The equipment at issue includes two 1980 Rebel wood trailers, one Viking loader, and one 1973 International truck. In 1981, all of these items were offered as security on a chattel mortgage running from A & W to Merchants. Record Excerpts at 7; Bankruptcy Transcript at 12. Estil Atchison, as an officer and shareholder of A & W, executed the mortgage. Bankruptcy Transcript at 13, 23. The mortgage included the following language: “The mortgagor warrants that the mortgagor is the absolute owner of said property, and that the same is free of encumbrances except as herein specifically mentioned.” Id. at 14; Record Excerpts at 7.

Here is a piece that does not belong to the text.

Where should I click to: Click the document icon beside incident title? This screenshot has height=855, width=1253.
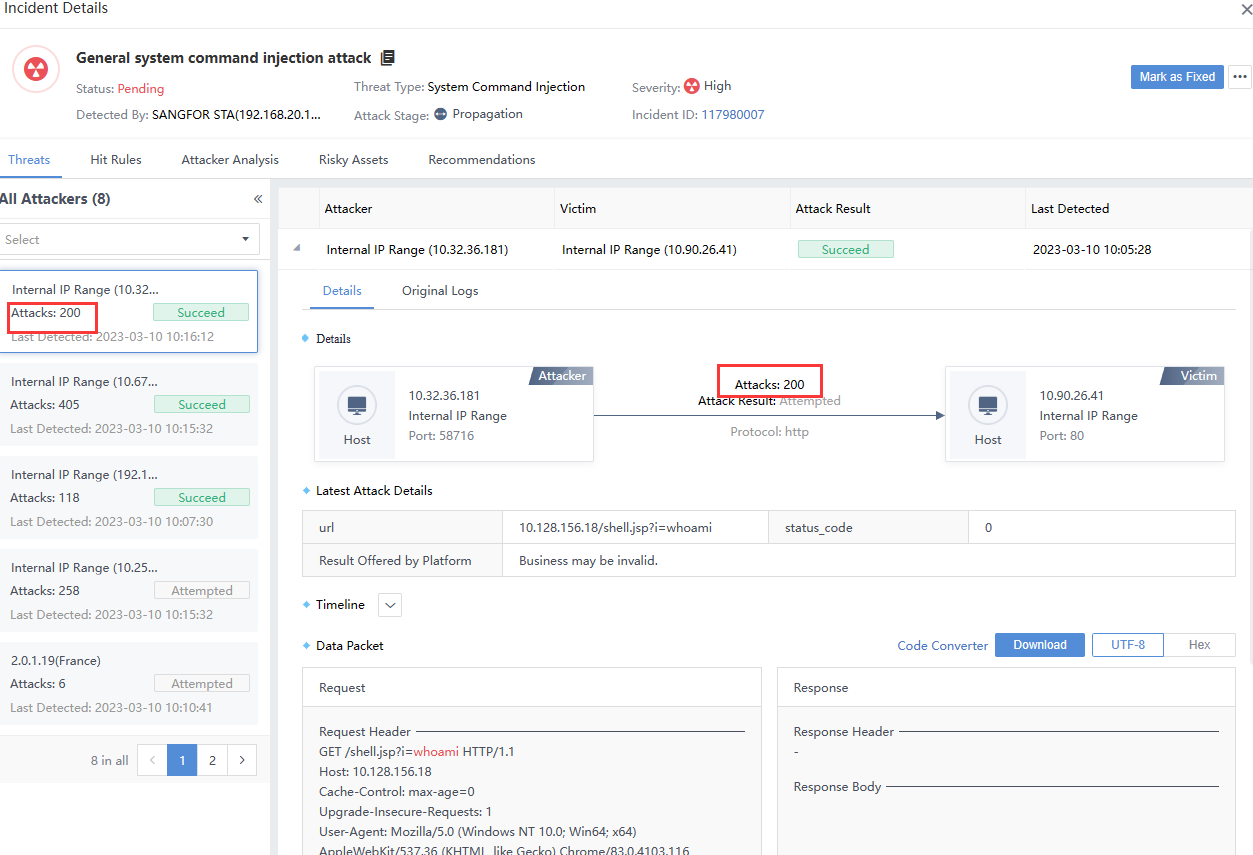pos(388,58)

At the hearing on the motion for relief from stay, however, Atchison argued that all of the equipment should remain covered by the stay because it belonged to him personally, not to his corporation. His testimony that Merchants knew that he owned the equipment personally but still wanted to use it as collateral, Bankruptcy Transcript at 13-14, went uncontroverted. The trailers, Atchison testified, were paid for by a loan from a third party, J.S. Deerman. That loan was repaid by L.J. Wilson, and Wilson was repaid with the proceeds from the loan to A & W that gave rise to this litigation. Id. at 5-7, 21-22. Despite a purported bill of sale for the trailers listing A & W as the purchaser, Record, Tab 1 at 10, Atchison maintained that they were his. Bankruptcy Transcript at 6-8. There was less controversy with respect to the loader and the truck. The loader, Atchison said, was purchased prior to the incorporation of A & W, id. at 10-11, and although it had been used in the business for some three years, he had not been paid by A & W for it. Id. at 15-17. The truck Merchants was seeking was not the one originally pledged as collateral, but a replacement Atchison bought personally when the original truck blew up. Id.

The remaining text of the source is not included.